Eight years ago, Michael Jordan played his last all star game. Eight years ago, the Heat big three were drafted. Eight years ago, Jason Kidd contended for the New Jersey Nets who were contenders that time. Eight years ago, the San Antonio Spurs grabbed their second championship and proved that the contenders in New Jersey needs more fuel for the run. Aside from these memorable events, the closure for a legend, the birth of the new bad blood, the hype of careers, and the quest for championships, in 2003 this happened:
The All Star Saturday of 2003 capped a wild night in Atlanta which saw the jaw breaking slam dunk slug fest, one of the best there was in the post- Vince Carter era. As you can see, no superman capes, no double boards, no cupcakes, no cars, and yet it made the Philips Arena add more roofs the following day. What is found in the event was plain entertainment, plain action that blew off the Atlanta Hawks' stadium.
The Slam Dunk contest was reborn that year and innovation made its way. By the late 2000's, the use of props in the slam dunk contest somehow made it more entertaining. That is a sure fact. But the use of props, to some people, especially to high flying and body twisting dunkers, is an easy way out to get a 50.

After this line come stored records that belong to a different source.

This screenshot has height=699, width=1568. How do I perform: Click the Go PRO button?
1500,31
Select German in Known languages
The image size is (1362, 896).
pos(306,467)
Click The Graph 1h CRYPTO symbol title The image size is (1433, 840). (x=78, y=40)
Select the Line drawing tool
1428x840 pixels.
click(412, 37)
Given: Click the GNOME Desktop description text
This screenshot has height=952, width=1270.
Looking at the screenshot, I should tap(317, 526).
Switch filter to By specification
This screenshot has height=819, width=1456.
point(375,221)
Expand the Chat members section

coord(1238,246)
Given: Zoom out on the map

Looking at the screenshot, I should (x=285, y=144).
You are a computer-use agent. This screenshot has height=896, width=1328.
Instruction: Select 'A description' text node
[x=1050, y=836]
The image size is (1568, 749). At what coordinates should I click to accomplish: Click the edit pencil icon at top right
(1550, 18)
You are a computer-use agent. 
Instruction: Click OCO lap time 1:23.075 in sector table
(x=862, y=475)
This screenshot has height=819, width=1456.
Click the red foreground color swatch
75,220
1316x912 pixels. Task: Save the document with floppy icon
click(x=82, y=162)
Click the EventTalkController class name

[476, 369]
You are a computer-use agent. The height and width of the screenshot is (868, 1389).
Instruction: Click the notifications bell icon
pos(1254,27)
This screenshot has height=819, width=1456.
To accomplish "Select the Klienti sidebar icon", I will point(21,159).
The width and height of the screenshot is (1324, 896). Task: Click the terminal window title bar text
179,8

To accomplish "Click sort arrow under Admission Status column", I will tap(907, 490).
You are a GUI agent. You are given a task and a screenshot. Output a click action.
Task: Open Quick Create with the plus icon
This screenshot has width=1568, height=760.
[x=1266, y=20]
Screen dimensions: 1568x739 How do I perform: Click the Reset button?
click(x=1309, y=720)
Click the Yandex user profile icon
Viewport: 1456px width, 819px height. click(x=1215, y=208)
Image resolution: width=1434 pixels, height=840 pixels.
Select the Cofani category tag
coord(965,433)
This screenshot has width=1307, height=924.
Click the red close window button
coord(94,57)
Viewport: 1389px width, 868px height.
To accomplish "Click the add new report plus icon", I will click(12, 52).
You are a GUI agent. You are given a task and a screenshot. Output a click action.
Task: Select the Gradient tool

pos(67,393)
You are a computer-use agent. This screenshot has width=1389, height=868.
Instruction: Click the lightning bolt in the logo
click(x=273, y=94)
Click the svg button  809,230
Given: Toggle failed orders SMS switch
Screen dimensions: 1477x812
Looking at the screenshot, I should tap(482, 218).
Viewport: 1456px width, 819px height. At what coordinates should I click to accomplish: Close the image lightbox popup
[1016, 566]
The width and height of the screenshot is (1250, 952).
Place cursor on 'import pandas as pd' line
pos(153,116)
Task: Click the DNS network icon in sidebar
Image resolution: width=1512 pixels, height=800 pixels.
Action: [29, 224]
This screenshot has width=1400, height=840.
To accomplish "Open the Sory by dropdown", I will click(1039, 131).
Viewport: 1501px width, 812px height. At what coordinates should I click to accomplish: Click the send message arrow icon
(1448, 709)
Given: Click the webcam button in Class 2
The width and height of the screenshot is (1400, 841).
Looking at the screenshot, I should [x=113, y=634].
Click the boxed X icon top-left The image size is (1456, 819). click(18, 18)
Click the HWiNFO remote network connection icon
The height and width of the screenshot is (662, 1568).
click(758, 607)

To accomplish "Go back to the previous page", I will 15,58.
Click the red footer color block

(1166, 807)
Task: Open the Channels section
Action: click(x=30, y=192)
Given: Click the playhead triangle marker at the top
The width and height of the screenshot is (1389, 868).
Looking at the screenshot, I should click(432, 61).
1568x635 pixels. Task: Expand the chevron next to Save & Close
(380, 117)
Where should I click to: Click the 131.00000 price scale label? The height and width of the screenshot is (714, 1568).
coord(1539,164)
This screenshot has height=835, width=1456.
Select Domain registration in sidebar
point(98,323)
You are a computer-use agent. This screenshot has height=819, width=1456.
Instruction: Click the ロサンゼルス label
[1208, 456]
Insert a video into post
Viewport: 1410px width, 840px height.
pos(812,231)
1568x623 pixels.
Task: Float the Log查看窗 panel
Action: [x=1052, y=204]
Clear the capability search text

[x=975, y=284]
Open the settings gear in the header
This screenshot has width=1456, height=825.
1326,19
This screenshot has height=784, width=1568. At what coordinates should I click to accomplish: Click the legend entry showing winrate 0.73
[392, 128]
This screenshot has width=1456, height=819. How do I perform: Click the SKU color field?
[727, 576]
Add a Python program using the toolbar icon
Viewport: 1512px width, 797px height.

For a long period of time, the 2003 Slam dunk contest was the only slug fest to feature a prop-less and assist- less contest. Only the dunkers and the ball. While many people think that props made it more entertaining, some consider the overshadowing of pure talent. Both sides have points but time controls everything. The innovation and creativity of men who fly are boundless. And we can really never tell what will happen next in the dunk contest. Or maybe, Demar DeRozan, who I honestly think was robbed from this year's contest, needs to join again next year, in the midst of cars, stuffed toys, and triple balls, and cement his legacy by bringing back the talent packed contest that was revolutionized by the league's pillars.